BOCA DO ACRE (AM) – Quem chega de fora pode pensar que está presenciando uma cena de filme de ficção ou uma montagem para as redes sociais. No entanto, em Boca do Acre, ver uma casa inteira — com telhado, varanda e janelas "desfilando" em cima de um caminhão pelas ruas da cidade é apenas mais um dia comum.

A prática, que já se tornou um símbolo da identidade local, divide opiniões entre o riso e o espanto. Enquanto os moradores locais encaram com naturalidade, turistas e recém-chegados costumam parar o trânsito (literalmente) para registrar o momento que frequentemente viraliza em grupos de WhatsApp e páginas de memes.

Não é raro encontrar vídeos nas redes sociais com trilhas sonoras engraçadas mostrando as manobras arriscadas dos motoristas para desviar de fios de alta tensão e árvores. Contudo, por trás da bizarrice visual e das risadas, existe uma motivação profunda e, muitas vezes, urgente: a sobrevivência.

Boca do Acre é geograficamente marcada pelo encontro dos rios Acre e Purus. Anualmente, o ciclo das águas impõe um desafio aos moradores. Quando o nível do rio sobe e a enchente ameaça invadir o lar, a solução mais rápida e econômica encontrada pela população não é abandonar o imóvel, mas sim levá-lo para um lugar seguro.

A Logística da "Fuga das Águas"

Diferente das construções de alvenaria predominantes em outras regiões do país, a arquitetura de madeira da região permite essa mobilidade. O processo é quase artesanal:

A casa é suspensa por macacos hidráulicos;

Vigas de sustentação são inseridas na base;

O caminhão (geralmente modelos antigos e resistentes) manobra por baixo da estrutura;

A "viagem" começa rumo a terrenos mais altos ou áreas livres da alagação.

"Para quem vem de fora, parece loucura. Para nós, é a preservação do nosso patrimônio. É a nossa casa fugindo da alagação", comenta um morador que já mudou de endereço três vezes sem nunca trocar de paredes.

Embora cause estranheza, o transporte de casas é uma prova da resiliência do povo amazônida.

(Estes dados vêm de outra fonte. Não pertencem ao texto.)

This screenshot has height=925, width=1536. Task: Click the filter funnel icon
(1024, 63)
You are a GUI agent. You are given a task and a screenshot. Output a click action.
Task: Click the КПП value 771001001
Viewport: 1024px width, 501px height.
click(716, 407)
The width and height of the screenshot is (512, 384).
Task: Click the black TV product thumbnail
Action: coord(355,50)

O que começa como uma estratégia de defesa civil contra as cheias acaba se tornando um espetáculo à parte, reforçando a fama de Boca do Acre como um lugar onde o impossível é apenas uma questão de logística.

Enquanto as águas continuarem subindo e descendo, as casas continuarão a passear sobre rodas, provando que, em Boca do Acre, o endereço pode mudar, mas o lar permanece intacto.